My life has generally been a Nightmare Before Christmas…*

There are really no advantages to being brought up in suburbia except for Halloween. Suburban kids can really rock the candy take on that night or at least we could in my day. I used to use a pillow cover and have to empty it at least once. And then there was the year my brother and I dressed as Luke and Leia from Star Wars, before Return of the Jedi – weren’t we prescient! Pictures taken and extra candy amounts poured into our pillowed bounty. Beyond that Halloween plunder my memories of living on the outskirts of Toronto are one vast episodic dystopia of strip malls, ravines full of shopping carts, being pointedly ostracized, having to hide my Echo & the Bunnymen records from those Journey zealots, and generally being bored beyond recognition. Saying I hated my early adolescence doesn’t begin to address my real disdain for it.

I did however have one thing going for me; I was destined to be an artist. Many years later I realized that in fact those stultifying days were good for my burgeoning creativity. Perhaps I was fueled by anger a little bit or maybe I was just someone who didn’t fit in anywhere else. Suburbia is in fact a perfect laboratory for pushing young people into self invention because it offers nothing but car and shopping conveniences. I guess there is church… oy, but that is a much bigger conversation that I won’t get into here. I moved effortlessly into the creative field without any wits about whether it was a sound idea.

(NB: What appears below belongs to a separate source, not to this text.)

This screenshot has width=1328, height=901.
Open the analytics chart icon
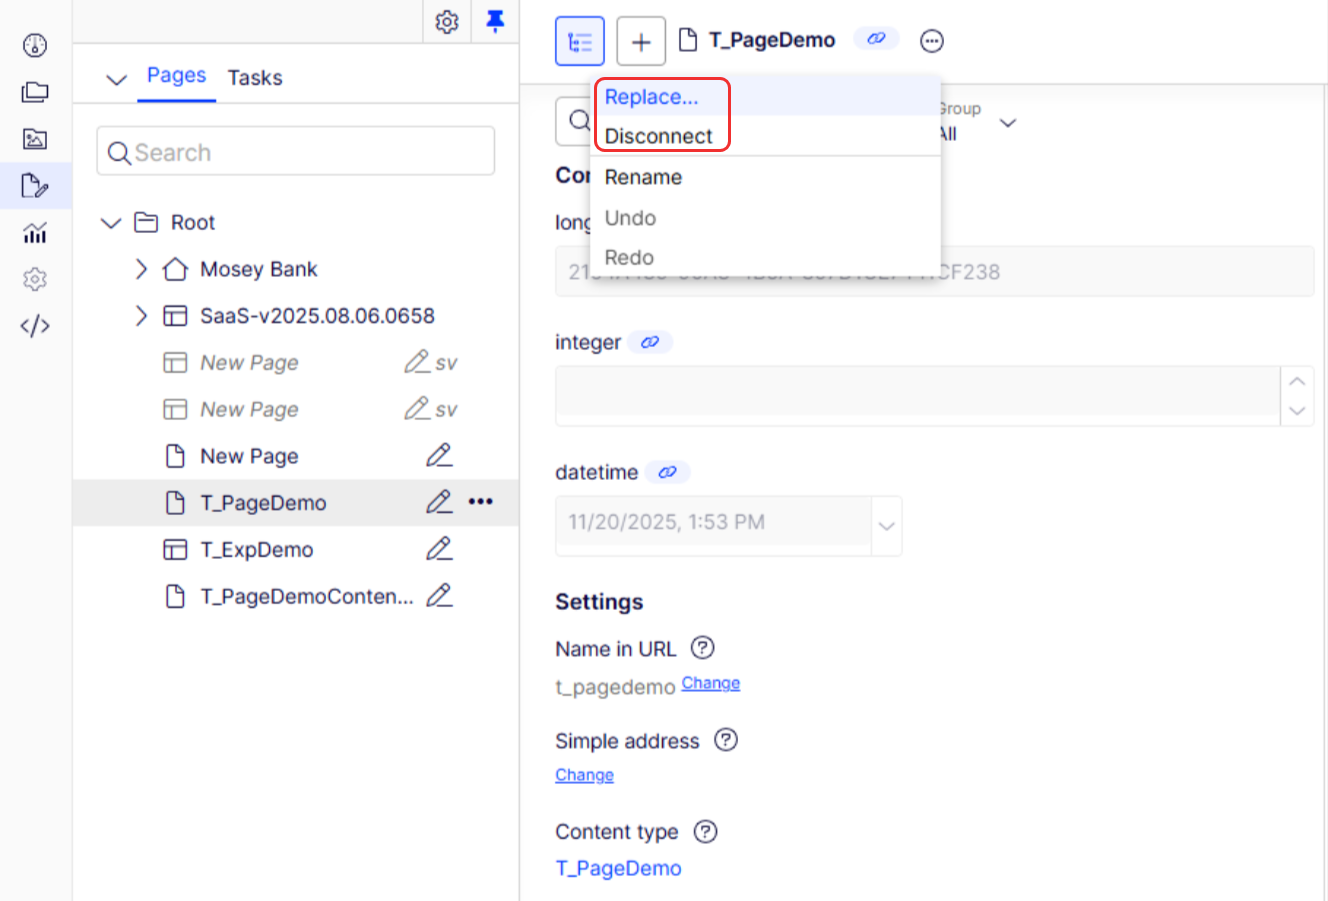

This mammoth canyon is  right in downtown Cobalt (100' down). Like an ancient temple with a lake running beneath it - there is a strange sensation while visiting that you actually might be dead.
This mammoth canyon is right in downtown Cobalt (100′ down). Like an ancient temple with a lake running beneath it – there is a strange sensation while visiting that you actually might be dead.

Halloween today always makes me think about my life as an artist; possibly because it is a night of invention, creativity and imagination. I kind of like Guy Fawkes day better or even Mexico’s Day of the Dead but there seems to be a universal dead thing going on this time of year. Unlike other holidays that pay homage to something Halloween shines a (dayglo or black) light on the primordial side of ourselves. This year I spent the lead up to All Hallows Eve in Cobalt, Ontario. Cobalt is a town that was once the silver mining capital of the world. In the 1920’s it was bigger than Toronto. Close to the shore of Lake Temiskaming and surrounded by hills that are now carved out in dramatic ways, making the landscape one huge public sculpture, Cobalt is now a much less version of its former self. Like any historic place whose heyday has since past, Cobalt has a poignant ambiance. It is also very Goth due to the vast array of abandoned mine shafts right in town and the near death experiences you can have exploring them. Lake Temiskaming itself is a huge, deep austere lake that also serves as the source of the Ottawa River. Its own historic anti-glory comes in the form of a massive fire in 1922 that razed every town within spitting distance right down to the shore of my grandmother’s birthplace Haileybury.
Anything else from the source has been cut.